Ethics (book) - Summary

Summary

The first part of the book addresses the relationship between God and the natural world. According to the traditional view of Europe during Spinoza's time, God exists outside of the universe, created it for a reason, and could have created a different universe if he so chose. Spinoza's picture is different. God is the natural world. Men and other natural things are his modes – a term usually understood to mean properties. Everything that happens follows from the nature of God, just as it follows from the nature of a triangle that its angles are equal to two right angles. Since God could not have had a different nature, everything that happens could not have been avoided. God didn't create the world for any particular purpose.

The second part focuses on the human mind and body, and implicitly attacks several Cartesian positions: first, that the mind and body are distinct substances, each capable of existing without the other, but which can elicit changes in one another; second, that we know our minds better than we know our bodies; third, that our senses may be trusted, since our benevolent Maker made us incapable of disbelieving them; and finally, that despite being created by God we can make mistakes, namely, when we affirm, of our own free will, an idea that is not clear and distinct.

Spinoza denies each of the aforementioned claims. The mind and the body are one and the same thing; "mind" and "body" are two ways of understanding the same thing. The whole of nature can be fully described in terms of thoughts or in terms of bodies. However, we cannot mix these two ways of describing things, as Descartes does, and say that thoughts cause actions in the body, or that changes in the body cause the mind to change. Moreover, the mind's self-knowledge is not fundamental: it cannot know its own thoughts better than it knows the ways in which its body is acted upon by other bodies. Further, there is no difference between contemplating an idea and assenting to it, and there is no freedom of the will at all. Sensory perception, which Spinoza calls "knowledge of the first kind", is entirely inaccurate, since it reflects how our own bodies work more than how things really are. We can indeed have accurate knowledge, but only of knowledge of truths that apply to all things (e.g., knowledge of geometry and physics, "knowledge of the second kind"), and knowledge of particular things seen as following from the nature of extension or thought (intuitive knowledge, "knowledge of the third kind").

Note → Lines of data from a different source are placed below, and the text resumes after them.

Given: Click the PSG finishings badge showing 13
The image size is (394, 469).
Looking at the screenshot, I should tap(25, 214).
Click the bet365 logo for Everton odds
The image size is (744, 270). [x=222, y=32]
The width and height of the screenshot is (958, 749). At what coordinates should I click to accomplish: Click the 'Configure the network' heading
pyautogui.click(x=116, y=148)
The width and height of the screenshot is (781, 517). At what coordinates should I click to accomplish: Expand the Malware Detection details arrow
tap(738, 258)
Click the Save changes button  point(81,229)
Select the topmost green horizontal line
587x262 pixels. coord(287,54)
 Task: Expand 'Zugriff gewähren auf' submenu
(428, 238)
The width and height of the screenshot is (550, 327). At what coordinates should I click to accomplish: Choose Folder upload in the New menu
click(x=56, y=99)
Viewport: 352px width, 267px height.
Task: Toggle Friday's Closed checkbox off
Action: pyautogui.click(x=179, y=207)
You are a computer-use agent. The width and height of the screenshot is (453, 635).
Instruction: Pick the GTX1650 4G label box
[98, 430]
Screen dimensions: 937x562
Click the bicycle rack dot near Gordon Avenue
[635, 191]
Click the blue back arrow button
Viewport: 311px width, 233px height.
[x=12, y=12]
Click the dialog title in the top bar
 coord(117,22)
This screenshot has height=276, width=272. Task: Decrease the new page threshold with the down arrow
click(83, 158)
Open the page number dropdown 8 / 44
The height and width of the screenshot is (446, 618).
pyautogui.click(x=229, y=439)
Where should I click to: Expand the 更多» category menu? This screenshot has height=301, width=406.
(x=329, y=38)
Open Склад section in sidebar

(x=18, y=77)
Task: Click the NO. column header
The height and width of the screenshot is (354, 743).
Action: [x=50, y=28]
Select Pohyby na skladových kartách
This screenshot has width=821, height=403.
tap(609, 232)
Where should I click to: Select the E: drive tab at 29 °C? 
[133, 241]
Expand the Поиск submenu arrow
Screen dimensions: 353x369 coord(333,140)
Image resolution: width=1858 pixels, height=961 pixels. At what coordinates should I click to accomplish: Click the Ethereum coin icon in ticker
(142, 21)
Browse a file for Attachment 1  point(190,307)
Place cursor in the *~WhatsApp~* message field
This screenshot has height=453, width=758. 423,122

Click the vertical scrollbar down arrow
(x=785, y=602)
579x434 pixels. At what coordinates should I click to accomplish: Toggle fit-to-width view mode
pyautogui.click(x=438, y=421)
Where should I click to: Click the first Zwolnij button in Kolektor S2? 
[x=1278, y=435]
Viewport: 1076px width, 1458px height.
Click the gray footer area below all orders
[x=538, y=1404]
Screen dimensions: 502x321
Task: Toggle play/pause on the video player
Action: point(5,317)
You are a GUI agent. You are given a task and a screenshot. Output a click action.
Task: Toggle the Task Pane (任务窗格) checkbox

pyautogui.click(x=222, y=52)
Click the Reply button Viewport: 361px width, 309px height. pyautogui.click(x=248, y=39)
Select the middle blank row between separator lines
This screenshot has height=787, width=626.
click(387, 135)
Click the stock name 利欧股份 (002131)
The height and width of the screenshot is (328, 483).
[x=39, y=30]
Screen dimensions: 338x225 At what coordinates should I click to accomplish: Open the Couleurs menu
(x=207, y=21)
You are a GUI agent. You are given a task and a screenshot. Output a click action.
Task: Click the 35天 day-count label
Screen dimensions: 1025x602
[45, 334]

In the third part of the Ethics, Spinoza argues that all things, including human beings, strive to persevere in their being. This is usually taken to mean that things try to last for as long as they can. Spinoza explains how this striving ("conatus") underlies our emotions (love, hate, joy, sadness and so on). Our mind is in certain cases active, and in certain cases passive. In so far as it has adequate ideas it is necessarily active, and in so far as it has inadequate ideas, it is necessarily passive.

The fourth part tessellates that humans are controlled entirely by such emotions. This state is best fixed when we combine with similar individuals into civilizations that would promote a crystal clear compromise. These societies would benefit from ideological views that are the same and realistic in manor. The goals turn little by little to being more practical and the symmetry disappears and we are told that the virtuous person has love but not hatred for other people.

The fifth part argues that we can destroy the emotions by changing them with adequate thoughts, and to the extent which we have acceptable ideas, we do not die, because the amount of one's mind that holds these thoughts and ideas is eternal to ones self. It is concerned with the way of leading to freedom. Therefore, it treats the remainder of the power of reason, which shows how far the reason of man can control the human emotions, and what exactly is the nature of Mental Freedom or Blessedness.